TASK TO COMPLETE - Please check every line of the listing for "computer" and copy each line where it is found.

DATA SUPPLIED -
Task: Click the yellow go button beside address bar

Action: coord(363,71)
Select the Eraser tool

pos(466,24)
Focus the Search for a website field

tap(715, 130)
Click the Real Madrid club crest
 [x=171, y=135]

---

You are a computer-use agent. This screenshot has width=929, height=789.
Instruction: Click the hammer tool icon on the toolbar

...

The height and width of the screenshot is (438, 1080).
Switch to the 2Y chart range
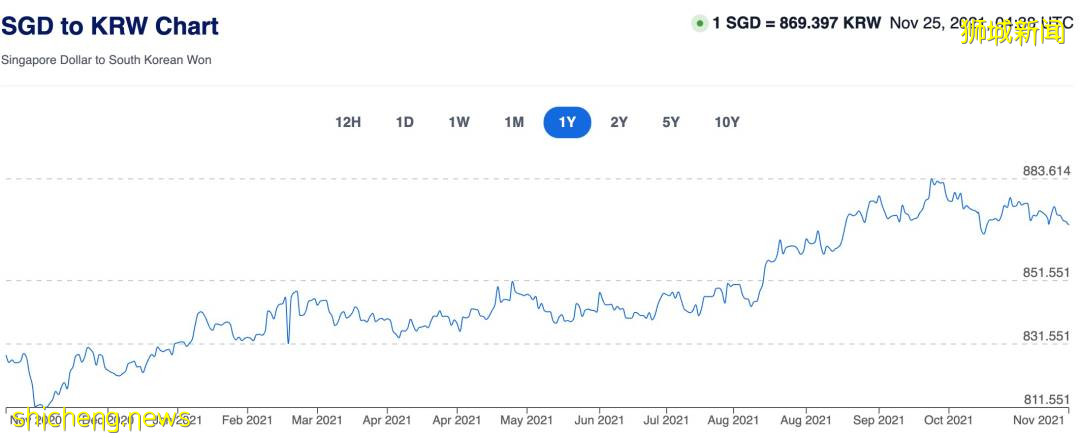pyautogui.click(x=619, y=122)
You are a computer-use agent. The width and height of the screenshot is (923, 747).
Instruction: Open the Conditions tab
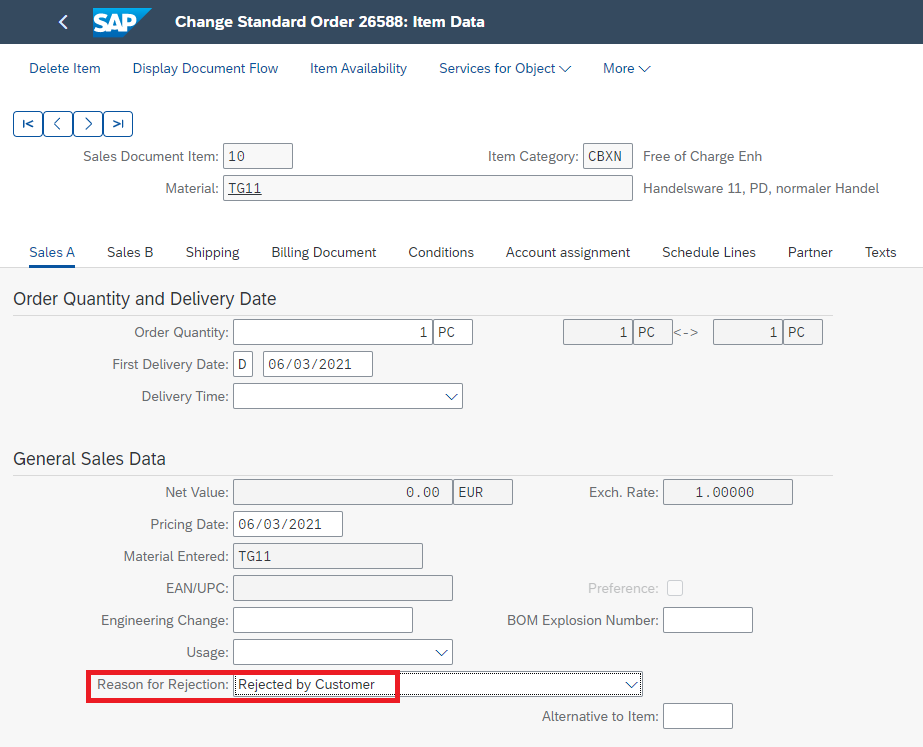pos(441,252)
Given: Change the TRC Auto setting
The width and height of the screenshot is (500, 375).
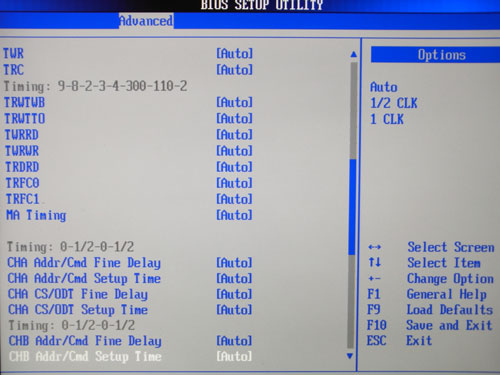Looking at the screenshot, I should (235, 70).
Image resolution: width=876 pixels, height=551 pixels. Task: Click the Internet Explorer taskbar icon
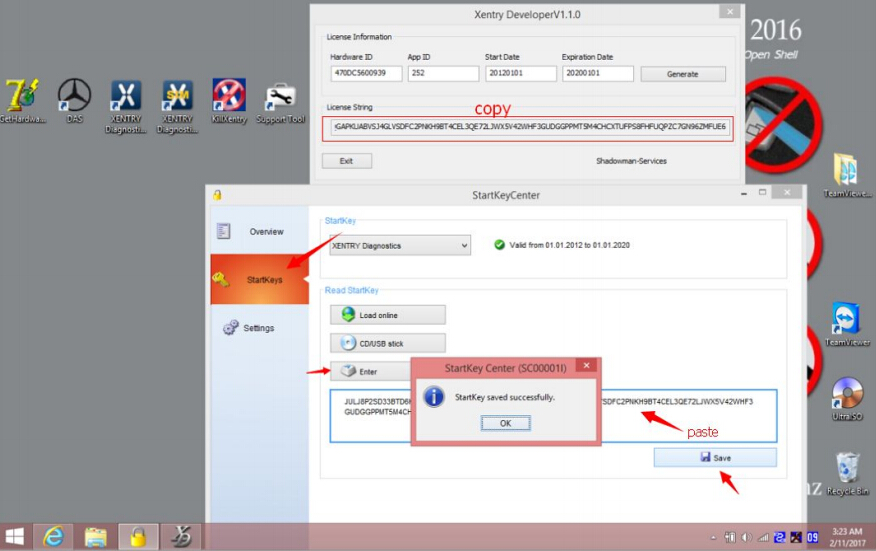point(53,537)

FINAL ANSWER -
You are a computer-use agent. This screenshot has width=929, height=789.
You are a computer-use agent. The width and height of the screenshot is (923, 747).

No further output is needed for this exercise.